Si, si, como están leyendo.
"yo podría decir que vos fuiste complice de tu anterior jefe".
Eso mas pila de correos electrónicos que intentan amedrentarme.
Esto significa en concreto un estado que no se lo deseo a nadie: angustia, nervios y estar pensando que cada vez que suena el interno y me dice "
te espero en mi oficina" es el acábose.
No soy de quedarme callada... todo lo contrario.
Estoy enfurecida y además lógicamente, muy preocupada.
Visita a un médico de por medio, porque no pego un ojo, y todo esto puede terminar en dos cosas:
- Mi propio despido y por supuesto un juicio por "moving" detrás.

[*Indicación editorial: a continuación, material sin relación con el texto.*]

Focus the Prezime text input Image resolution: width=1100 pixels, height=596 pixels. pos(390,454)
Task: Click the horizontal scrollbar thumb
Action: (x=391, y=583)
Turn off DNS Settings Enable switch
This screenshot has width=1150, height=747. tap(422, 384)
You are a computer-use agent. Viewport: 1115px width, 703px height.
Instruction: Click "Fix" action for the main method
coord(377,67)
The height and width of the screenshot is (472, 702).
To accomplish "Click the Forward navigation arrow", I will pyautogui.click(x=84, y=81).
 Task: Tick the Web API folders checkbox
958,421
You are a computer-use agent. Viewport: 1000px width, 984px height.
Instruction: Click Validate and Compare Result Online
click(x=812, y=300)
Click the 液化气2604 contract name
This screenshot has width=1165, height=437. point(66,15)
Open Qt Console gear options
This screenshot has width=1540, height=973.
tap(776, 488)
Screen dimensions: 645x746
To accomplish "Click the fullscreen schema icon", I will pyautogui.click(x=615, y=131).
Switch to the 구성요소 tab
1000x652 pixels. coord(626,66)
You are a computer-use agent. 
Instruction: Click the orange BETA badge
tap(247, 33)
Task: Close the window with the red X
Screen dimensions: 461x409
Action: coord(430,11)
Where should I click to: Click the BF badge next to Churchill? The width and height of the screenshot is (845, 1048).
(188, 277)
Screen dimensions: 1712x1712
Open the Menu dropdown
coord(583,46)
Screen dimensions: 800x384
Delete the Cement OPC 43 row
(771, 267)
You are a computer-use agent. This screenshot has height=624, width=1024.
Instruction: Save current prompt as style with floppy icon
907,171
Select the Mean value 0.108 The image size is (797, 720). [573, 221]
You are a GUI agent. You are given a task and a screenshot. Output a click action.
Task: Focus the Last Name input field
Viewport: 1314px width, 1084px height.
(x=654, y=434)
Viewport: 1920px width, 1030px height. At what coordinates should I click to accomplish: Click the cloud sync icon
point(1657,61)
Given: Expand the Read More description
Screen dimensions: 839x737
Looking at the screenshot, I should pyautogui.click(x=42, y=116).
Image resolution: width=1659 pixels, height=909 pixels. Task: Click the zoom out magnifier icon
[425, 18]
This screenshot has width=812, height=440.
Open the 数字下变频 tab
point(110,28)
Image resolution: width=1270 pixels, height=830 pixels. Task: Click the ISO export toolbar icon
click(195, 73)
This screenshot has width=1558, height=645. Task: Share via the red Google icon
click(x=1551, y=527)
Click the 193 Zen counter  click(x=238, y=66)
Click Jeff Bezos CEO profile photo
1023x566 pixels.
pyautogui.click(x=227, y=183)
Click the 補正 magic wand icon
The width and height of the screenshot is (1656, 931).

- O una aparente calma donde todo sigue su curso como "si nada"
Es raro.
No me dejo de sorprender.
Es increíble lo que una persona con una mísera cuota de poder puede hacer para dañar a otros.
O yo soy muy honesta y vivo rodeada de ladrones, o esto me empuja cada vez más a cambiar de vida.
Hay una lucecita ahí, al fondo del túnel que veo... puede significar lo que tanto ansío; irme a vivir a otro lugar con trabajo incluido.
Falta... falta todavía... pero quien sabe?
Quizás es cierto que todo "
lo que sucede conviene", aun cuando el precio para pagar sea tan alto.